Data integrity is a very important factor, not just for computer systems. A system which is used to control the processes of a big company (typically an ERP system) should handle it's data integrity with a lot of love and devotion. Imagine a system which performs it's task very well, but every now and then a small hitch presents itself. It should automatically make you wonder how many actual hitches took place. The fact that you noticed this one, does not imply it was the only one around. With a good data integrity it should be quite easy to pin-point what happened, and how many of the same hitches are around. Without data integrity - there's no telling what your ever-so-important system will do next.

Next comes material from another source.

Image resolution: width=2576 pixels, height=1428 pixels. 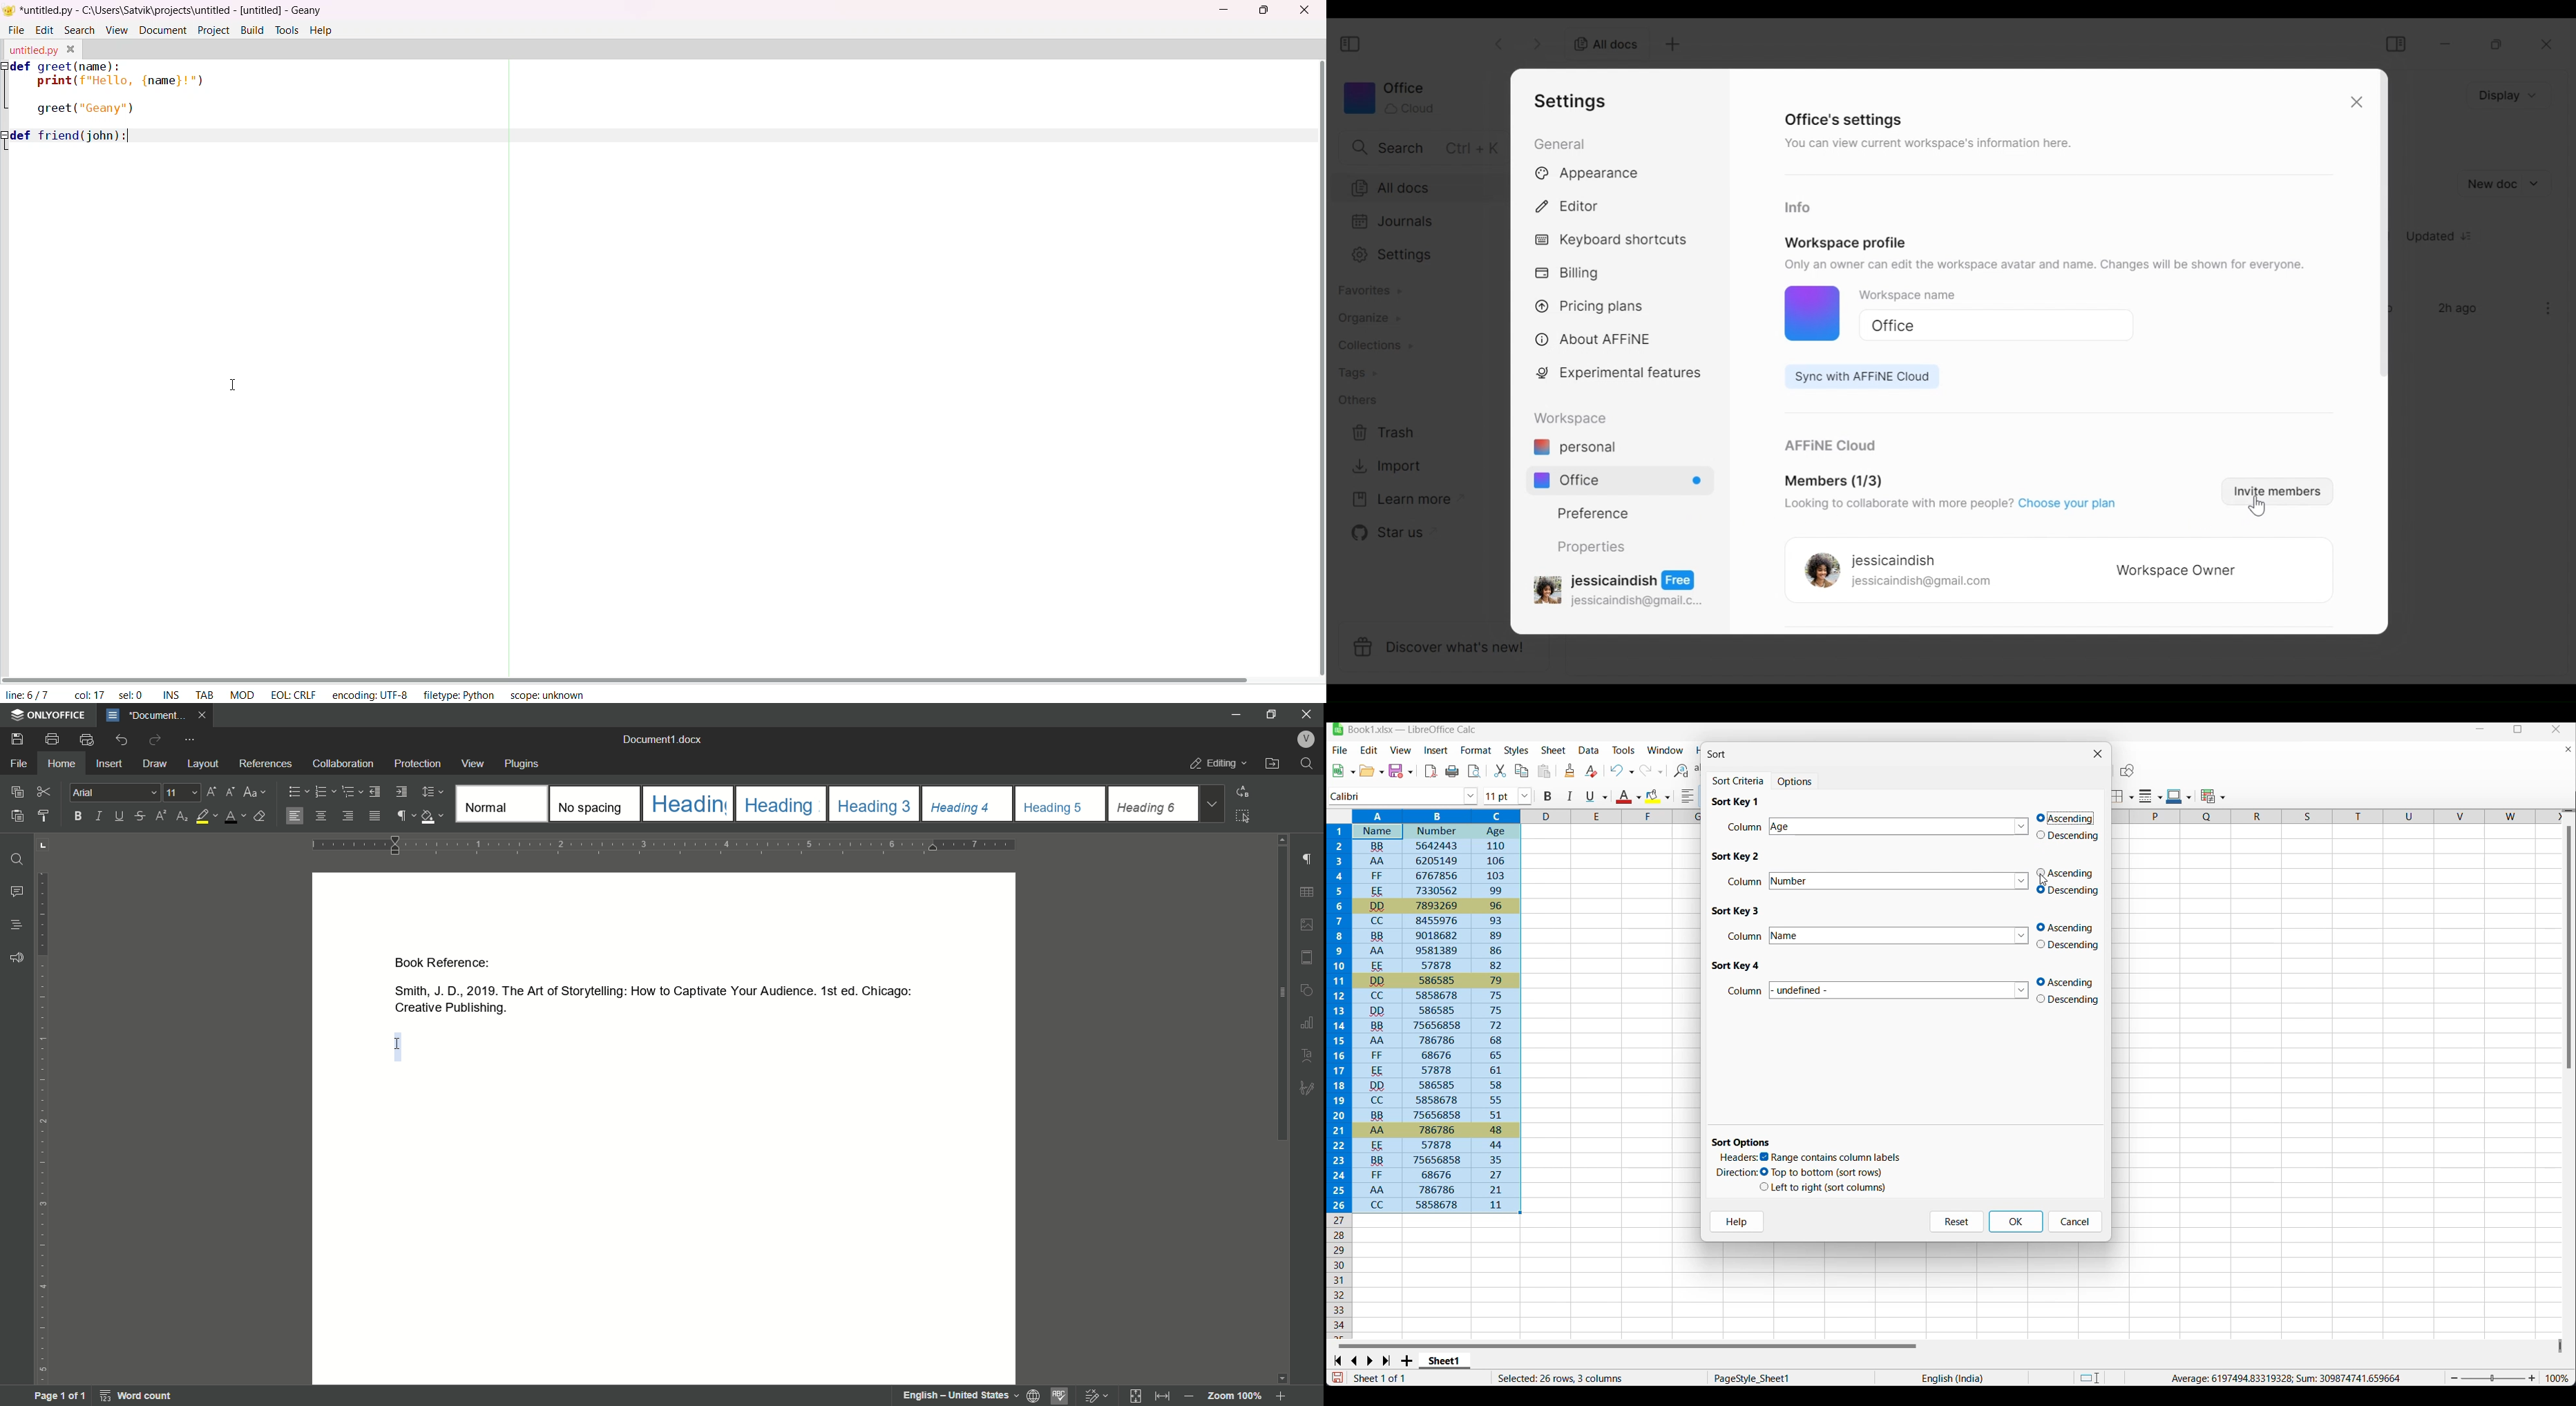 What do you see at coordinates (1501, 42) in the screenshot?
I see `Go back` at bounding box center [1501, 42].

It's quite easy to think lightly on data integrity issues - why worry about the small scale solutions in full detail. The system should look after itself ? The whole concept behind trying to achieve total data-integrity is quite simple: damage your system integrity just a little, and the actual errors will go unnoticed and will be very hard to trace. Damage it a bit more and the system becomes unreliable.
There could be ways to calculate the risk of integrity losses. So what if a given table update fails every 150th time ? There's no way however to make sure this "calculated risk" remains calculated. In SAP terms - it's much easier to achieve data integrity then calculating the risk of integrity losses. SAP and it's development toolset are designed to achieve this. And even when the toolsets are used, all updates are locked and there's no back doors (work-around) for an update - there's still human error that will lead to data integrity issues. Just make sure there is no "data integrity by design".